2006年11月10日(金)「しんぶん赤旗」

主張

職場の無法

不払い残業と偽装請負なくせ


 職場にはびこっている、サービス残業と偽装請負という二つの無法の一掃は、社会がとりくむべき緊急課題となっています。労働者の告発と労働組合のとりくみ、日本共産党の国会での追及が、厚生労働省を動かし、世論を広げています。

利用大企業の責任

 サービス残業は、法定労働時間(週四十時間、一日八時間)を超える労働に支払われるべき割増賃金(25―50%増)を不払いにする、“賃金泥棒”です。明白な労働基準法違反であり、刑事罰のつく犯罪です。

 サービス残業根絶を求める日本共産党の国会質問は、一九七六年以来、二百四十回を超え、ついに、二〇〇一年四月、厚生労働省に通達を出させました。マスメディアは、日本共産党のねばりづよい国会質問が、「通達につながった」と評価しました。通達を活用して、以後の五年間で五千百六十一企業に、合計八百五十一億円を超える不払い残業代を支払わせました。

 偽装請負とは、実体は労働者を受け入れている製造企業が指揮命令している「派遣」なのに、「請負」を装うことです。製造大企業が、派遣なら生じる労働者の安全衛生義務と直接雇用の申し出義務を免れるために偽装請負を仕組んでいるのです。

 たたかいの出発点になったのは、キヤノン、日立、松下など日本を代表する大企業の工場で横行していた偽装請負を労働者が告発したことでした。日本共産党は国会で繰り返しとりあげました。

 九月一日、トヨタ系自動車部品メーカーの現場で、請負の形で働かされていた労働者たちが、直接雇用を実現させました。その直後の四日、厚生労働省は、製造大企業の多くにみられる偽装請負の防止・解消のための監督指導を強化するとの通達を出しました。
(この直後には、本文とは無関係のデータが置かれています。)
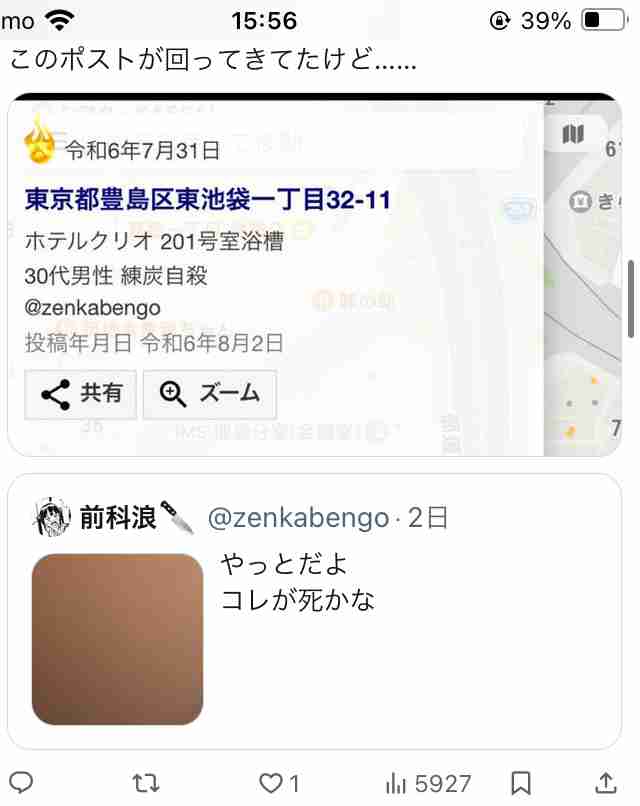This screenshot has width=640, height=806.
Task: Open the 東京都豊島区東池袋一丁目32-11 address link
Action: 208,199
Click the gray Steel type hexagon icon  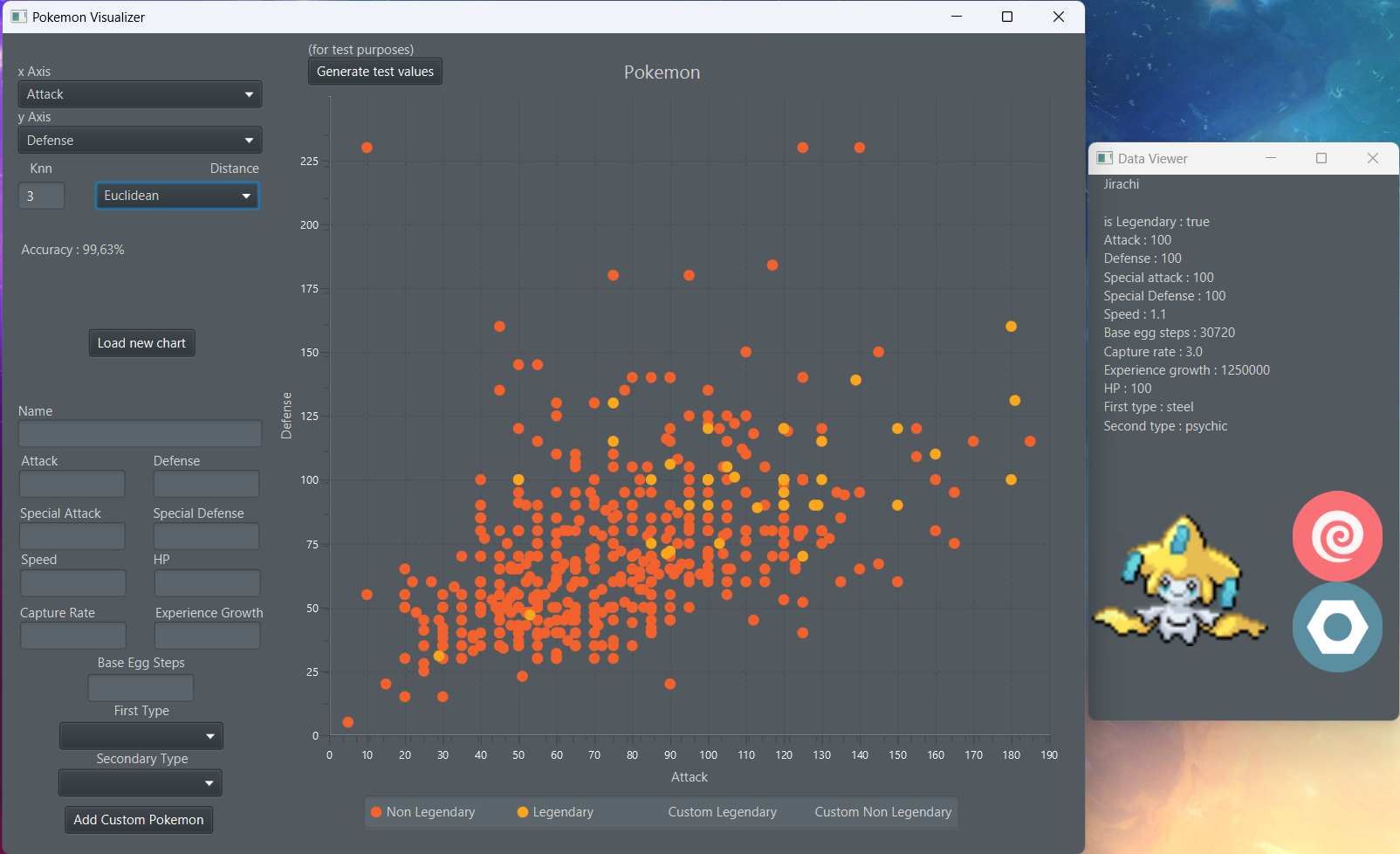click(x=1337, y=627)
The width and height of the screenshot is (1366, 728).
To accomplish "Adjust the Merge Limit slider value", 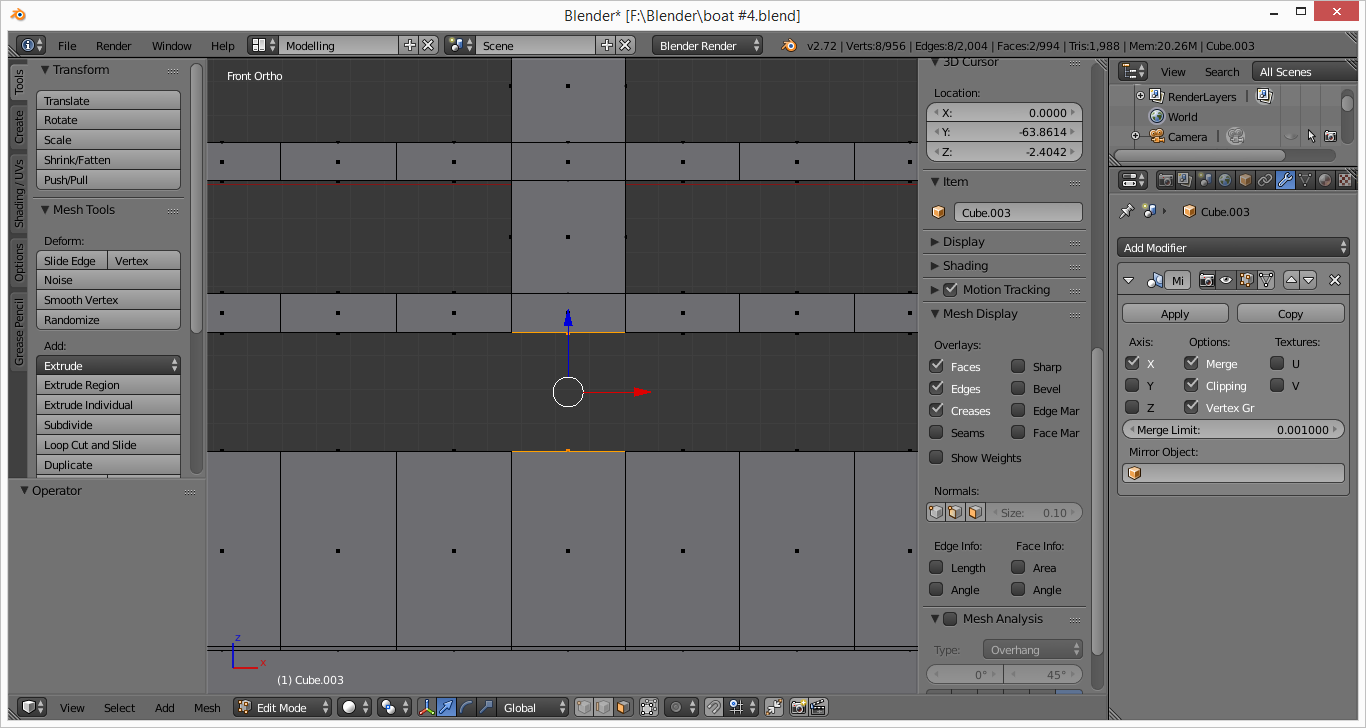I will tap(1233, 429).
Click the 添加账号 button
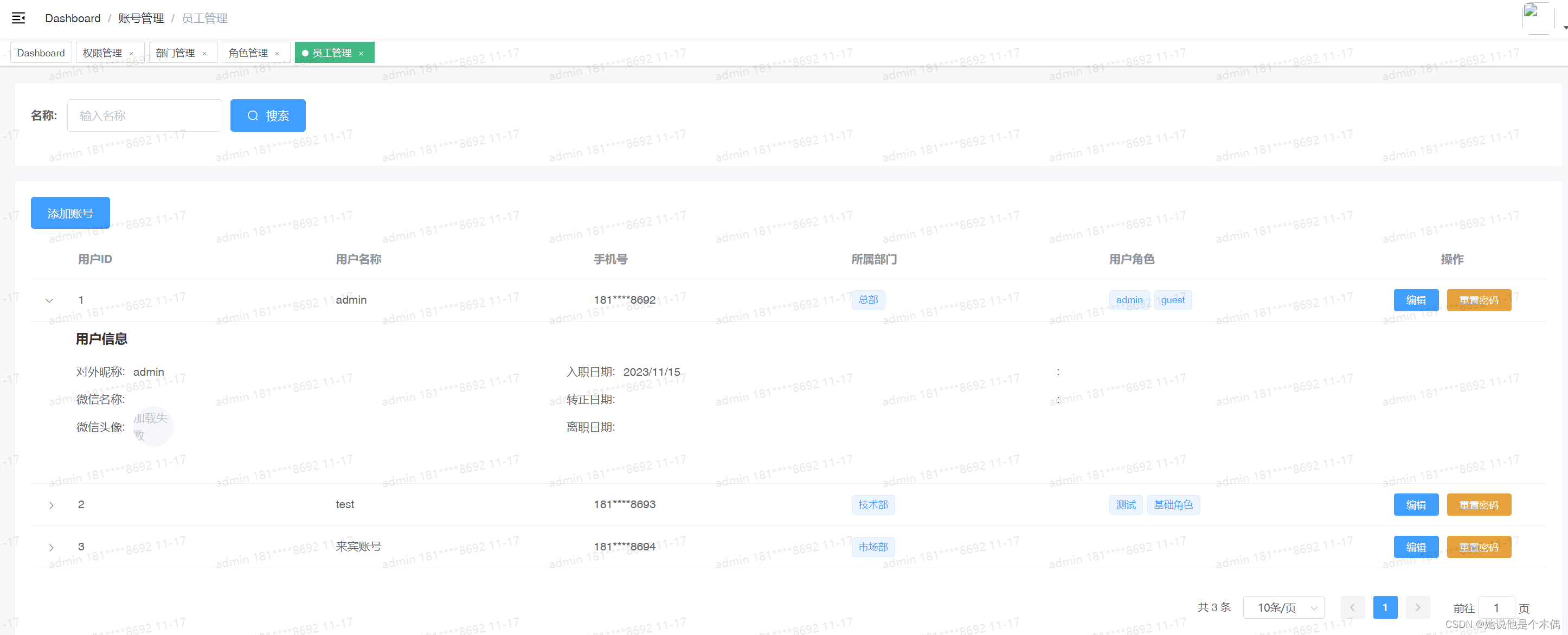This screenshot has height=635, width=1568. (x=70, y=213)
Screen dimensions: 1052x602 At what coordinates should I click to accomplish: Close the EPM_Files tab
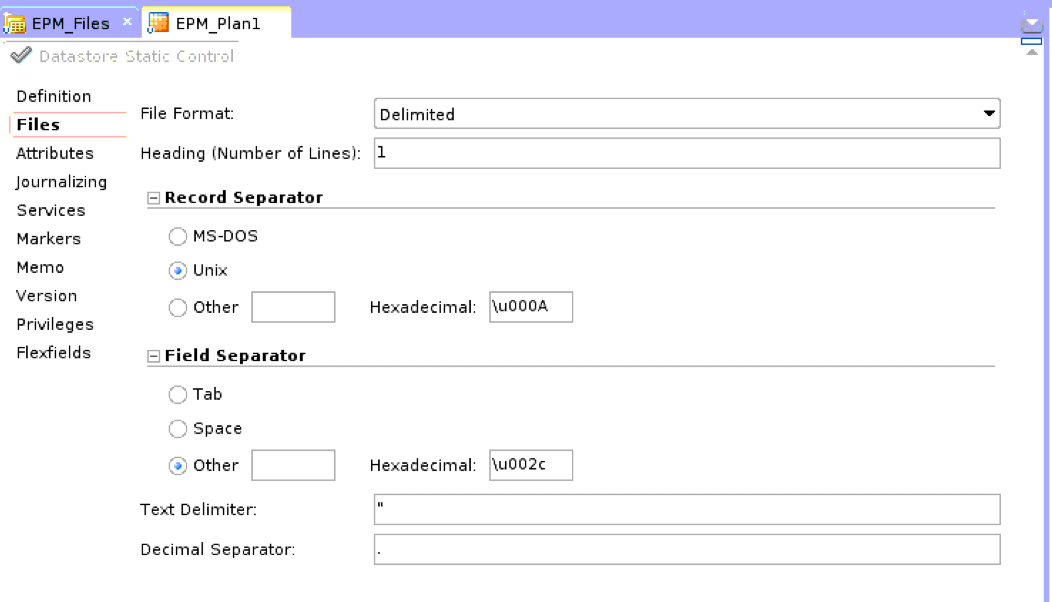click(127, 22)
一カ月後の十月三日、大阪労働局が、請負業最大手を自称する「クリスタルグループ」の「コラボレート」にたいして、偽装請負問題で初めての事業停止命令を出しました。

 利用大企業と政治の責任をただしたのは、日本共産党の市田忠義書記局長です。十月十三日の参議院予算委員会です。

 安倍首相は、利用企業にたいしても厳正な措置を講じると、こたえました。「いわゆる『ワーキングプア』と呼ばれる人たちを前提にしてコストあるいは生産の現状が確立されているのであれば、それは大変な問題」「法令、労働基準法に反しているのであれば、適切に厳格にこれは対応していかなければならない」

 政治の責任は重大です。労働者派遣法が成立して約二十年、製造業への派遣の導入が見送られてきたのは、製造現場に偽装請負が存在していることへの懸念からでした。ところが、政府と与党は、財界・大企業の要望にもとづいて二〇〇三年、製造業にも派遣を認める労働者派遣法改悪を成立させました。懸念されたように、法施行された〇四年を境に、製造業への派遣が十三倍になるとともに、派遣・請負の法違反率も倍増しました。派遣労働の製造業への解禁で、偽装請負がまん延しました。

二つの通達出させた力

 非人間的な働かせ方の土台に労働法制の規制緩和があったことは明らかですが、厚生労働省がだしたサービス残業と偽装請負にかんする二つの通達は、労働者の勇気あるたたかいで獲得した重要な成果です。人間らしい労働のルールを築くたたかいを前進させ、“二つの宝”を活用し無法の一掃に力をあわせましょう。